The direction Israel’s democracy is taking will be decided to a large extent today. It depends on one man – Knesset Speaker Yuli Edelstein. Admittedly, he has been acting on behalf of his master, Prime Minister Benjamin Netanyahu, who refuses to recognize the results of the election. But the decision on whether to obey the High Court of Justice and convene the Knesset on Wednesday to elect a new speaker – or alternatively, to defy the court and cause a constitutional earthquake – rests in his hands alone.
Less than an hour and a half after he informed the justices that he didn’t intend to listen to them, they ruled that Edelstein must convene the Knesset and enable it to vote on replacing him by this Wednesday.
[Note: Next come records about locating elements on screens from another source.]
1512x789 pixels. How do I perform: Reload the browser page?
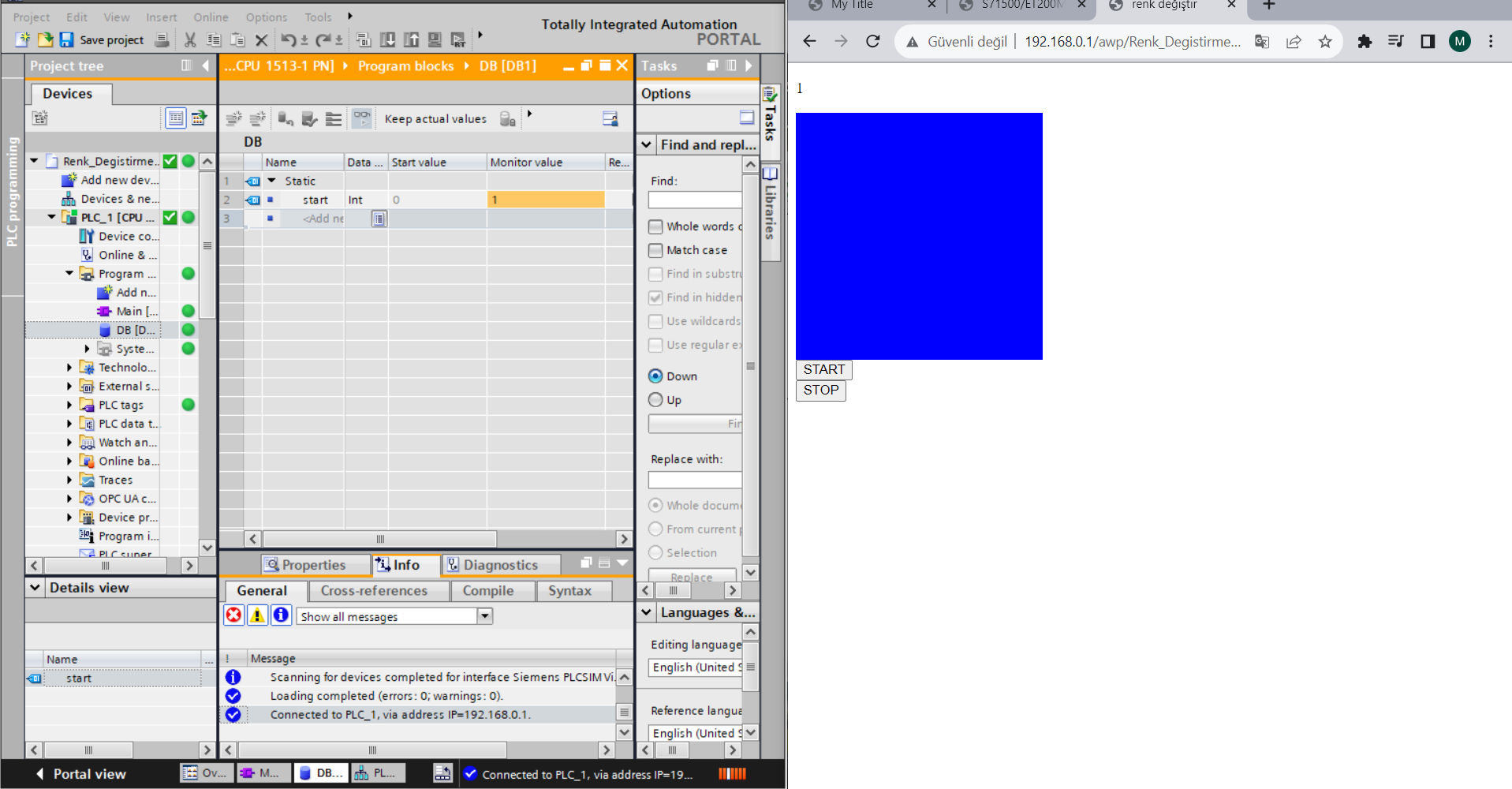(872, 41)
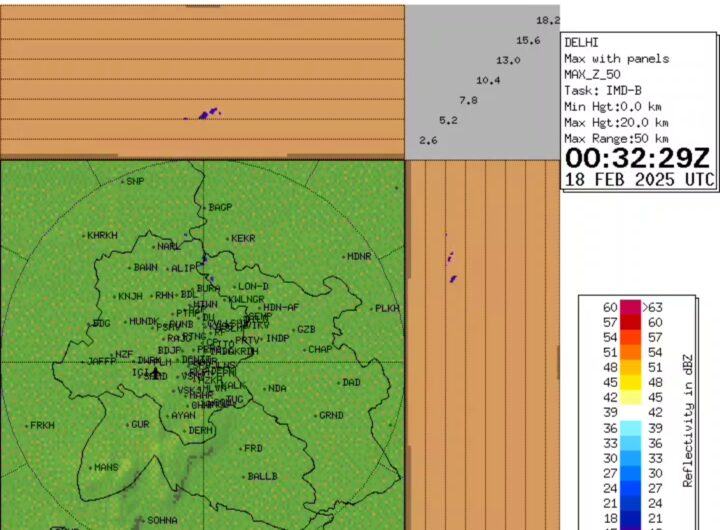Click the MANS station marker
The height and width of the screenshot is (530, 720).
[x=91, y=467]
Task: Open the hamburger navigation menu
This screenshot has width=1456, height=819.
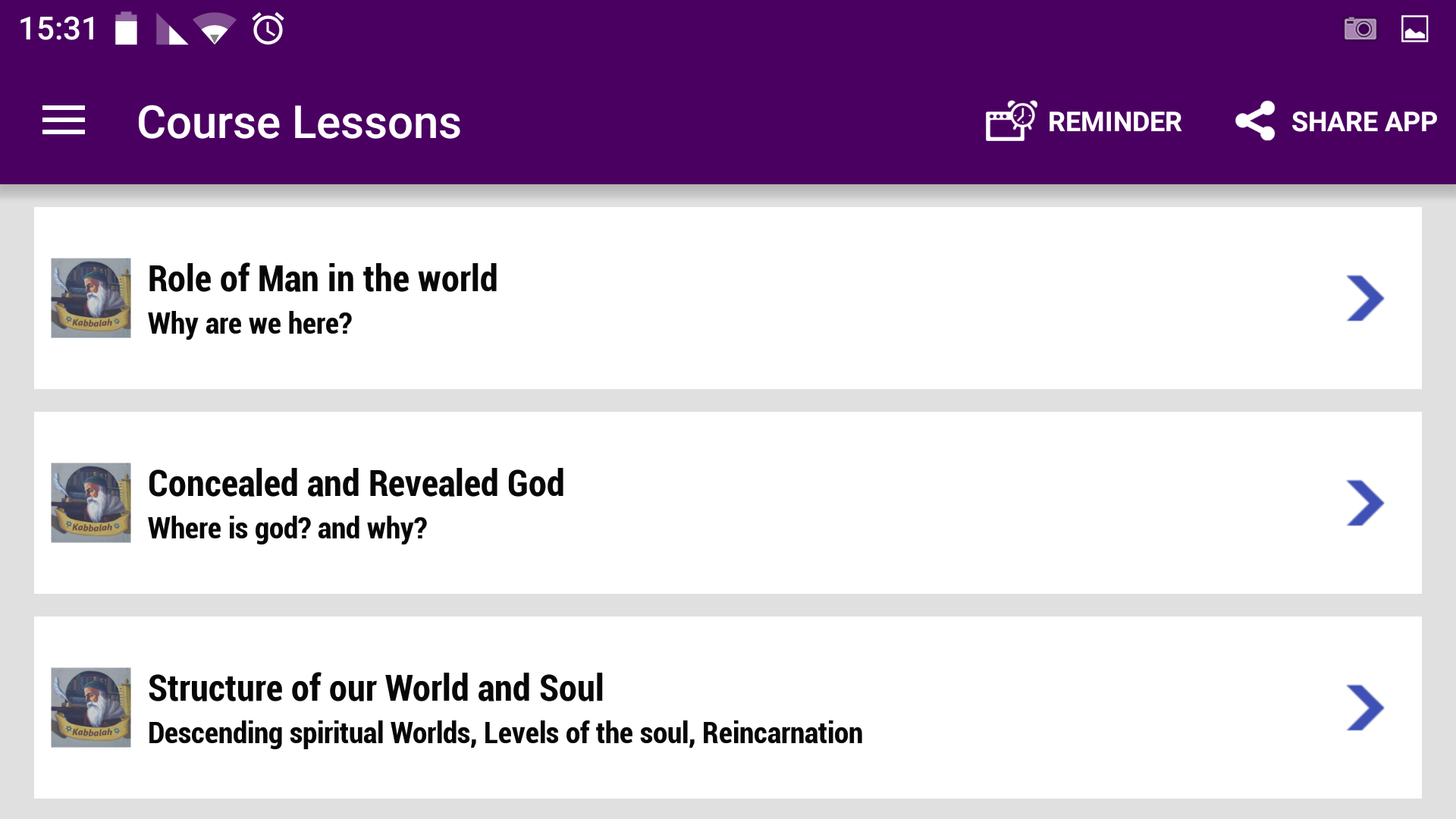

The justices threw him a lifeline on Monday so he could extricate himself from the corner into which he had backed himself, in his master’s service,. But Edelstein chose instead to tie that lifeline around the neck of Israeli democracy.
Of course, Edelstein isn’t democracy’s sole assassin; he is part of a broader political camp. The justice minister’s response to the court’s initial ultimatum has to be read twice to be believed: “If I were the Knesset speaker, I would respond, ‘No,’” he tweeted. But on second thought, nobody should be shocked by this disgrace, since Amir Ohana had declared upon entering the ministry that High Court rulings needn’t always be obeyed.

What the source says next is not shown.